A German museum closed on Wednesday its exhibition of several Chinese Terra-cotta warriors after finding out that the renowned 2,200 year-old clay figures were duplicates.
Wulf Koepke, director of the Museum of Ethnology in the northern port city of Hamburg, told Xinhua that the exhibit has been closed and the museum will sue Center of Chinese Arts and Culture (CCAC), the exhibition company that organized the show.
The museum itself is a "victim," said Koepke.
Yokna Grimm, a spokesman for the CCAC said the company has never said the warriors themselves were "original" in its contract with the museum.
According to Grimm, the contract said the warriors are " authentic clay figures made of original material."

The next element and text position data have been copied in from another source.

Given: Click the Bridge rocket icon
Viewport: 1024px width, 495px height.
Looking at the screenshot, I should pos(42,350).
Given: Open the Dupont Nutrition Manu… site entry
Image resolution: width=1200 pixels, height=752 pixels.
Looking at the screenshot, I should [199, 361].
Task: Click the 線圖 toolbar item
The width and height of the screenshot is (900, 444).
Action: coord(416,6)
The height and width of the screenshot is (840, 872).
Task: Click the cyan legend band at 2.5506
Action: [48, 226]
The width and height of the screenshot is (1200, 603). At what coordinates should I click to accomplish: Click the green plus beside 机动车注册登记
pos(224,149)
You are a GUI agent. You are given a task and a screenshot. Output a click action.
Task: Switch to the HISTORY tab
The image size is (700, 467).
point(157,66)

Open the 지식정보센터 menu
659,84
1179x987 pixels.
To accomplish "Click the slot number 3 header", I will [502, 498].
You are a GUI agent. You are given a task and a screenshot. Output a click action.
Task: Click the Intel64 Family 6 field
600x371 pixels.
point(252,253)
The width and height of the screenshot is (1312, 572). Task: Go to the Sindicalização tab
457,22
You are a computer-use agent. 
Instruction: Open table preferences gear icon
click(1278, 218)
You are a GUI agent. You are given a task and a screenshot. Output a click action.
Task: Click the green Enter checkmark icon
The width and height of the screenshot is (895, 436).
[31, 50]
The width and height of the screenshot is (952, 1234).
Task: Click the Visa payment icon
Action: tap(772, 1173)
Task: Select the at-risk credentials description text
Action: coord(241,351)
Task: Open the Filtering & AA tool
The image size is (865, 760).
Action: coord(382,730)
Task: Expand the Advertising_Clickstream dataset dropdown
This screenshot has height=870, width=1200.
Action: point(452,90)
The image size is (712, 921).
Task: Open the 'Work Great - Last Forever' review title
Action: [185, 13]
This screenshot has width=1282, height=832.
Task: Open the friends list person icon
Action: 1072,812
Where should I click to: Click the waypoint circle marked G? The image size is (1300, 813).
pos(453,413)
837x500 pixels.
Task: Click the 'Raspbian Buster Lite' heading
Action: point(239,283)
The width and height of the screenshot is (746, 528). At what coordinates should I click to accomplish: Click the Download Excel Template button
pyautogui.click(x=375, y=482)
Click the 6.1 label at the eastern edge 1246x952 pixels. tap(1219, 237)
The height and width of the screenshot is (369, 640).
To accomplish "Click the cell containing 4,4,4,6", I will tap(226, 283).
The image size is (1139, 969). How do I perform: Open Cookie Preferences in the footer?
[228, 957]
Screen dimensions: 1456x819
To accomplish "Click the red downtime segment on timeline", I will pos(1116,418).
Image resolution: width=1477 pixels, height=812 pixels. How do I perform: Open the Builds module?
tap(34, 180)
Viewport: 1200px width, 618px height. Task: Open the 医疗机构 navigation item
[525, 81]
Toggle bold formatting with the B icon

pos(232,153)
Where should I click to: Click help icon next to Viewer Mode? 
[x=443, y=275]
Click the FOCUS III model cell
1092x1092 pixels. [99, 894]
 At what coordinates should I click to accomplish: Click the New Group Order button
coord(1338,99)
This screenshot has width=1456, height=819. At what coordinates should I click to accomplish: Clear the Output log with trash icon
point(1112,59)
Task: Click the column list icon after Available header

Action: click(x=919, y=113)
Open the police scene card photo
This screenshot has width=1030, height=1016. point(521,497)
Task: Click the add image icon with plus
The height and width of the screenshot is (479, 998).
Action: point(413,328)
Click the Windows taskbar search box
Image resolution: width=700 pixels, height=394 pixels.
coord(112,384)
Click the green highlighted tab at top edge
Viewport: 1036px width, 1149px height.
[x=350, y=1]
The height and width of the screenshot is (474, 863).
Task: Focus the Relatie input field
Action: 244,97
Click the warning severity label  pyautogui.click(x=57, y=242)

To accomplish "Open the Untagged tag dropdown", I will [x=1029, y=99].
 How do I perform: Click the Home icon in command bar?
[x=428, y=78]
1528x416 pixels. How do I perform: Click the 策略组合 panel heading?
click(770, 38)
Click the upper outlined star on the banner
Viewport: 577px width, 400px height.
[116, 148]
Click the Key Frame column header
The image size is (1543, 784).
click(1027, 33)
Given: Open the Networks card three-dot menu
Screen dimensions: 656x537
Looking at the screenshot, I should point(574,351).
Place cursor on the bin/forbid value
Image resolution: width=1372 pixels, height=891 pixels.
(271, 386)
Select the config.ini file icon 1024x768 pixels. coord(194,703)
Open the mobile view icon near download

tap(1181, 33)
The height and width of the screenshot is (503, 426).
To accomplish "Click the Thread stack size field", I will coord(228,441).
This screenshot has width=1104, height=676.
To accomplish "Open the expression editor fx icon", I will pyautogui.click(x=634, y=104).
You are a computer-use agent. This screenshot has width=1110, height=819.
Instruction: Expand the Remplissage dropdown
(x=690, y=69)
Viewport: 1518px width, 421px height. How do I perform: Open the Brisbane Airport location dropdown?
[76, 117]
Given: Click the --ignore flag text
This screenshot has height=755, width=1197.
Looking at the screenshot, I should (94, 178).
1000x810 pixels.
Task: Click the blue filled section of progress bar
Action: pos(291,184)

"To us, authentic means they are ceramic, life-sized and comparable with the originals," added Grimm.
However, the museum said the CCAC had violated its legal obligations and its lawyers were considering possible legal action against the company based in Leipzig.
The Power in Death exhibit, which opened in late November and was scheduled to run until September 2008, has drawn more than 10, 000 visitors, who have been offered refund by the museum.
Authorities in Xi'an, home to the ancient Chinese clay army soldiers, said they were unaware of the exhibit in Hamburg and the figures can not possibly be original.
China has so far only authorized the ongoing exhibition at the British Museum in London, China's biggest ever overseas loan of the clay warriors.